1.2 Conformément au paragraphe 3 de l'article 22 de la Convention, le Comité
a transmis la communication à l'État partie le 25 janvier 2001. Dans le même
temps, agissant en vertu du paragraphe 9 de l'article 108 de son règlement intérieur,
il a demandé à l'État partie de ne pas expulser le requérant vers la Somalie
tant que sa requête serait examinée par le Comité. Le 20 septembre 2001, l'État
partie a informé le Comité qu'il accédait à sa demande.
Rappel des faits présentés par le requérant
2.1 Le requérant appartient au sous-clan des Dabarre (clan des Rahanwein). Son
cousin était Ministre de l'enseignement supérieur sous le régime de Siad Barre.
Lorsque les affrontements entre clans ont éclaté, en 1991, le requérant et sa
famille résidaient à Baidoa, dont les habitants étaient à majorité des Rahanwein
mais qui était contrôlée par le beau-frère de Siad Barre qui était membre du
sous-clan des Marehan (clan des Darod). Selon le requérant, un sous-clan rival
a détruit la ville, tuant de nombreuses personnes avant que les forces des Rahanwein
n'y retournent, suivies par les forces des Marehan qui s'y sont livrées à des
pillages.
2.2 À la suite de la destruction de la maison du requérant, les forces des Marehan
l'ont arrêté avec sa femme. Lorsqu'ils ont appris qu'ils étaient des Rahanwein,
ils les ont faits prisonniers et forcés à travailler dans des fermes locales.
Le requérant affirme que sa femme a été violée mais qu'ils ont réussi à s'échapper
en avril 1992. Après que son beau-frère eut été tué par les forces d'un seigneur
de la guerre du clan des Hawiye, Hussain Aideed, le requérant, accompagné de
sa femme, a pu atteindre une région où vivaient certains membres de son sous-clan,
les Dabarre, et y a laissé sa famille. Comme les forces d'Aideed avaient tué
bon nombre de ses proches, il a quitté la région. En novembre 1992, alors qu'il
était à proximité de la frontière nationale, le requérant a entendu que le sous-clan
des Dabarre, auquel il appartenait, avait été attaqué par un autre sous-clan
des Rahanwein. En décembre 1994, il a appris que son oncle, un ancien ministre,
avait été tué par les forces d'Aideed.
2.3 Le 25 décembre 1997, le requérant est arrivé à Sydney (Australie) via la
Thaïlande sans pièce d'identité valide. Depuis lors, il est détenu par les services
de l'immigration. Le 2 janvier 1998, le requérant a demandé un «visa de protection»

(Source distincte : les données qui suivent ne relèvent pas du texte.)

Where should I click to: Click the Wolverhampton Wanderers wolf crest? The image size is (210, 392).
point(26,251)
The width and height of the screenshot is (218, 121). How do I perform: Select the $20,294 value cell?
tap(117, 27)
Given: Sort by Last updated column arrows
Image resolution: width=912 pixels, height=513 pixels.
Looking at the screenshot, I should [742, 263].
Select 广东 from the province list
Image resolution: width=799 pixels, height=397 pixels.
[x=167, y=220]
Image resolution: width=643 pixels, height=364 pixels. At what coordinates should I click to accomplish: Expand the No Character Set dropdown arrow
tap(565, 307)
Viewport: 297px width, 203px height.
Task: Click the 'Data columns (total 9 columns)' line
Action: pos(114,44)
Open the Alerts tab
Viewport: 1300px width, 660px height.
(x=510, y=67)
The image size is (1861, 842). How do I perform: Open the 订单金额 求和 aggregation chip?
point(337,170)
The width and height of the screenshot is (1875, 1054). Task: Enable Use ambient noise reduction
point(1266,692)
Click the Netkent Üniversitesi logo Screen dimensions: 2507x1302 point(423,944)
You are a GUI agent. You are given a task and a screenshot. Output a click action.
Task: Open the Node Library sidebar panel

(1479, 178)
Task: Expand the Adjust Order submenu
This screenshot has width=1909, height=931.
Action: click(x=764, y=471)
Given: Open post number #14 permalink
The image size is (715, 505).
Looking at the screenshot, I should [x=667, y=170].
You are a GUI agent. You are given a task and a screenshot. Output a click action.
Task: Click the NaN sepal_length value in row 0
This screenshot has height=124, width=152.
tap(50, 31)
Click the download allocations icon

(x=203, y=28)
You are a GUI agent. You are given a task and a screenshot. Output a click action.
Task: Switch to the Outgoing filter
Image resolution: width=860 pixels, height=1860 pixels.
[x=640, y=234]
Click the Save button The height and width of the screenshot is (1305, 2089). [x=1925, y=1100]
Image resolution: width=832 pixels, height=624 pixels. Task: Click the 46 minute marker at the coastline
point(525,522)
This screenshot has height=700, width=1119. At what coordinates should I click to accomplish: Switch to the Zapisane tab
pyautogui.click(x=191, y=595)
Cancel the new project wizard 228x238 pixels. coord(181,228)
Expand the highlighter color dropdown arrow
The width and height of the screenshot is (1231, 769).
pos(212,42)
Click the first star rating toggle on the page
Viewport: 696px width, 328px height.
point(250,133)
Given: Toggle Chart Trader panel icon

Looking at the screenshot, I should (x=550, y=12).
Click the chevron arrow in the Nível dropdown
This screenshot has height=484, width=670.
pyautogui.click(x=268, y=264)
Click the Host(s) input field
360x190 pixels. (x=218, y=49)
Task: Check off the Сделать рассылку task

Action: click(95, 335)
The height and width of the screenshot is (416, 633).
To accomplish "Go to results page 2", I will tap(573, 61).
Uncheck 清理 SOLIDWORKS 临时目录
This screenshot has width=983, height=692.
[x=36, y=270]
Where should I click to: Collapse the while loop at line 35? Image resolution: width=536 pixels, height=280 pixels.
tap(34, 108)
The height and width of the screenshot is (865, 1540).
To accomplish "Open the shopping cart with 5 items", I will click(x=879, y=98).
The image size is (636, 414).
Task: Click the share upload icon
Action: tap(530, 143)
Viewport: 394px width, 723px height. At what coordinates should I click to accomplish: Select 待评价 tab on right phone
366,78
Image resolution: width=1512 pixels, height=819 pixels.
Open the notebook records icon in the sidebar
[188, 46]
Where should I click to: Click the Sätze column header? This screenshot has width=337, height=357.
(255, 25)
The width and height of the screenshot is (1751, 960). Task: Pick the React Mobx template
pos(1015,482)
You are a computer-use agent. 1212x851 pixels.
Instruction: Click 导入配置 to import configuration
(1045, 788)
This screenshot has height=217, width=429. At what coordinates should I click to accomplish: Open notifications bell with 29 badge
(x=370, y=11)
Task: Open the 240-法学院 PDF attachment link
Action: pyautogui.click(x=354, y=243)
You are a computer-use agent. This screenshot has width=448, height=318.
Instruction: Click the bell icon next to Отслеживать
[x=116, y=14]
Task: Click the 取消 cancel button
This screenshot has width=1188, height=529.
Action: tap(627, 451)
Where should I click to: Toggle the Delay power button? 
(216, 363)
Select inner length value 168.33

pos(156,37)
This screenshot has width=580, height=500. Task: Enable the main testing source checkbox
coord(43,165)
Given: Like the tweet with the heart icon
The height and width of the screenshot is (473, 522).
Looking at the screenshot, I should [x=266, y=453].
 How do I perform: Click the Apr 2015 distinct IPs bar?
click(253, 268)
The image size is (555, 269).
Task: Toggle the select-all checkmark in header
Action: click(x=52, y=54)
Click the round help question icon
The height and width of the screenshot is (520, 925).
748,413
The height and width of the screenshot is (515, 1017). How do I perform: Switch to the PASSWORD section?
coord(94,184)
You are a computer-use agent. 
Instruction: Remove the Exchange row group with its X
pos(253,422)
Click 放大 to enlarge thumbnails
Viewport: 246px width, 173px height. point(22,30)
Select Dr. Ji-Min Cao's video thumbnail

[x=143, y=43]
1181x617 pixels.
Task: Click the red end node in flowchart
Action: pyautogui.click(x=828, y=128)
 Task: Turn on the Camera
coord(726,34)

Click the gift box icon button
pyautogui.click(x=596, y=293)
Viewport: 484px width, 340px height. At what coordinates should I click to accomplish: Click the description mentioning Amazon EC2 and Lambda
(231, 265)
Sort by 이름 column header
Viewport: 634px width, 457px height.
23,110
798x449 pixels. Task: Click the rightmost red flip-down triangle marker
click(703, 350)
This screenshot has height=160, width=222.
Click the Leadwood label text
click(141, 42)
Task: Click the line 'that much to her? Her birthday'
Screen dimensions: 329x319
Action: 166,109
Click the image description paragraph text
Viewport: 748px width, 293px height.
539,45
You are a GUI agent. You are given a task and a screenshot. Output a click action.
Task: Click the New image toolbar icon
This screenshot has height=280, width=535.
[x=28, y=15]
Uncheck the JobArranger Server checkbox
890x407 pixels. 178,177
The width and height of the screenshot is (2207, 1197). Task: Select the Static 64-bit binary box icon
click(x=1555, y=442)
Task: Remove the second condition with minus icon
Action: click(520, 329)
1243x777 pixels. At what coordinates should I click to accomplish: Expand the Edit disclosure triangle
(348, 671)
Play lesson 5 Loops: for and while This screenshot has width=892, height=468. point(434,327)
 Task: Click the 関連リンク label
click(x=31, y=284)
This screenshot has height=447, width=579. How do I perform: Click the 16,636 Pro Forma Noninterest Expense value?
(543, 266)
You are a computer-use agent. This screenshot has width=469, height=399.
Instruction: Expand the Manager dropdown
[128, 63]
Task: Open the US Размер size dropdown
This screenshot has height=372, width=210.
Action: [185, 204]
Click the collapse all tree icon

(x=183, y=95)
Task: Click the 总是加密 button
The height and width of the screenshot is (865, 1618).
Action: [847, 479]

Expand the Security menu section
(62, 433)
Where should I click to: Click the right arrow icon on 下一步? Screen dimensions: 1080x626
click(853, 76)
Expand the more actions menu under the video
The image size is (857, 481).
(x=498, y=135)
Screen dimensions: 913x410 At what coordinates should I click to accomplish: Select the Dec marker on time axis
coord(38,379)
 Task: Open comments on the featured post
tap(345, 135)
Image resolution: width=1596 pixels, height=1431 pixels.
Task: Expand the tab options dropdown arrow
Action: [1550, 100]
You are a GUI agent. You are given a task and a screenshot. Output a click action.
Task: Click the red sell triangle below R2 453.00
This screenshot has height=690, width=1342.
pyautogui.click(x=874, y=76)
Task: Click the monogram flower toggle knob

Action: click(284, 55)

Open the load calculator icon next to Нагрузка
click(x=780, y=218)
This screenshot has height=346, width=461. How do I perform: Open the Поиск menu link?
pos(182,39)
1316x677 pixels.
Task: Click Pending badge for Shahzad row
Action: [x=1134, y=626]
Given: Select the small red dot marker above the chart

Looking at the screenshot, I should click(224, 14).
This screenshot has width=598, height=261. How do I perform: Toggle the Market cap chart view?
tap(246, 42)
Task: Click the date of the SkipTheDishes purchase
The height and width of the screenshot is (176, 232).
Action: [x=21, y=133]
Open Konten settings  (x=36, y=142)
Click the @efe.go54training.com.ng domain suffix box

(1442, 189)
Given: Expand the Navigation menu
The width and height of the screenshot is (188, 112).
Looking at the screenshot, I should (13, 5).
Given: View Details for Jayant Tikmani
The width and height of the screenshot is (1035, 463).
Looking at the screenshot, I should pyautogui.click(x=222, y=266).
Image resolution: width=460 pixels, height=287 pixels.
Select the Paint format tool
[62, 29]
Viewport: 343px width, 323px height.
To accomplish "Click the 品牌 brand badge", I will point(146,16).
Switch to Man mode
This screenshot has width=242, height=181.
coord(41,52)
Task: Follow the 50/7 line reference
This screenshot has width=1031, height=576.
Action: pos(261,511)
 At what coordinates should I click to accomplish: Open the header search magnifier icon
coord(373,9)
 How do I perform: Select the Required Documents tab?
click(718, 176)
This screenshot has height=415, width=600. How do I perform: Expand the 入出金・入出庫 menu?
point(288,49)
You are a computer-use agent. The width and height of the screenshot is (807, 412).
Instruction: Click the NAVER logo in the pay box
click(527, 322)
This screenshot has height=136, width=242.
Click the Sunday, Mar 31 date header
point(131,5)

(statut de réfugié) et s'est vu accorder l'aide d'un représentant en justice.
Il affirme craindre d'être victime d'un traitement pouvant être assimilé à de
la persécution en Somalie (torture ou exécution) du fait de sa race ou de sa
nationalité, de ses opinions politiques ou de son appartenance à un groupe social
donné parce qu'il est membre d'un clan et a des liens de parenté avec une personnalité
politique du régime de Siad Barre. Le 15 janvier 1998, sa demande a été rejetée.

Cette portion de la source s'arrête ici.